◆ WORK ITEM ◆
Begin at the line that holds "Click the Antimalware Service Executable icon" and copy each line exactly until the data below ends, including that last line but no pictures.

(Dataset entries)
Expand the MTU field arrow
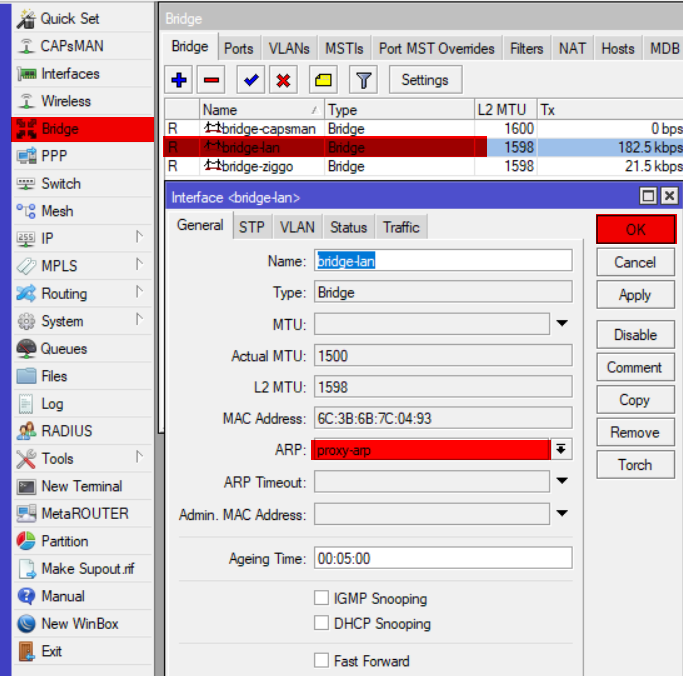 562,323
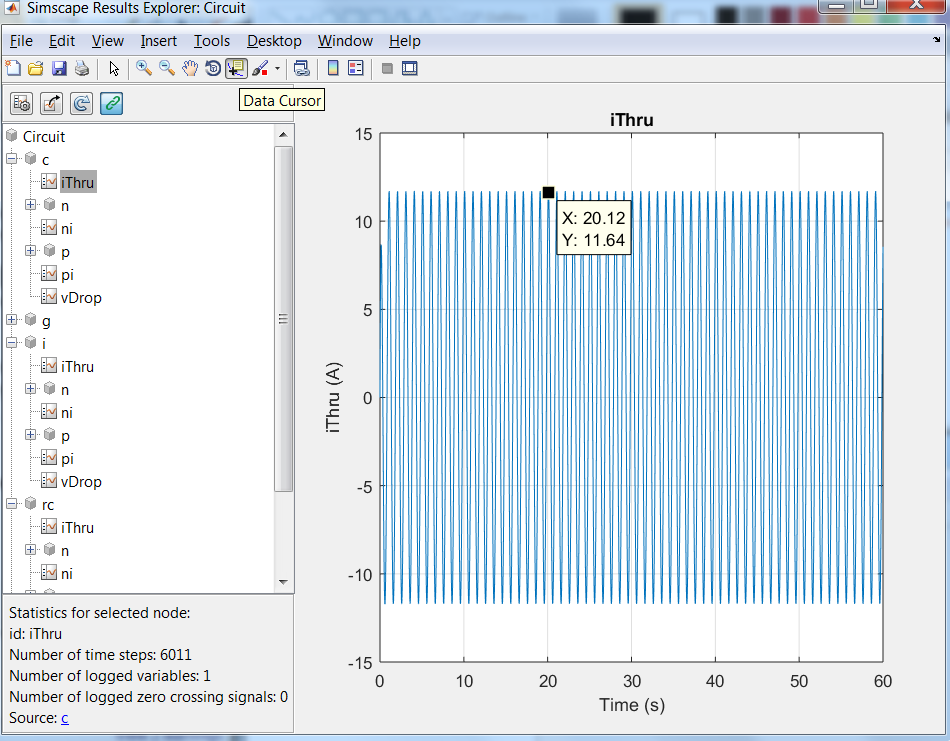Click the tree panel scroll down arrow
The width and height of the screenshot is (950, 741).
point(284,581)
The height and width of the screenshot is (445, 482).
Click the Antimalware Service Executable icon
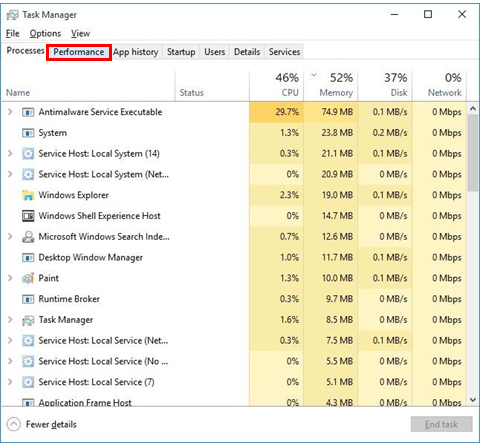(28, 112)
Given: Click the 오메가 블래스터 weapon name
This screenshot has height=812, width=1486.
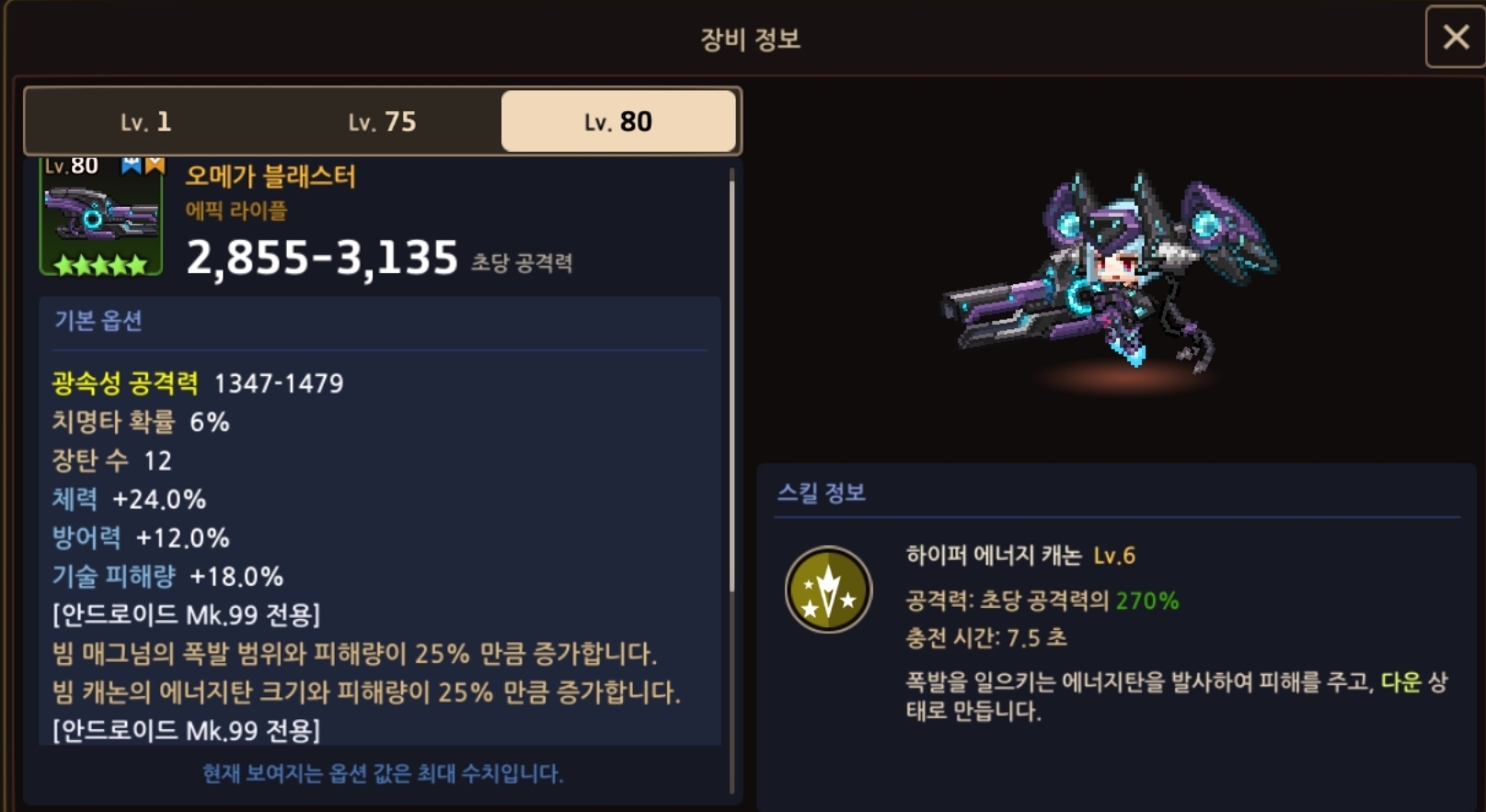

◆ RESPONSE BOX ◆
Click the Antimalware Service Executable icon
(28, 112)
Given: Click the 오메가 블래스터 weapon name
This screenshot has height=812, width=1486.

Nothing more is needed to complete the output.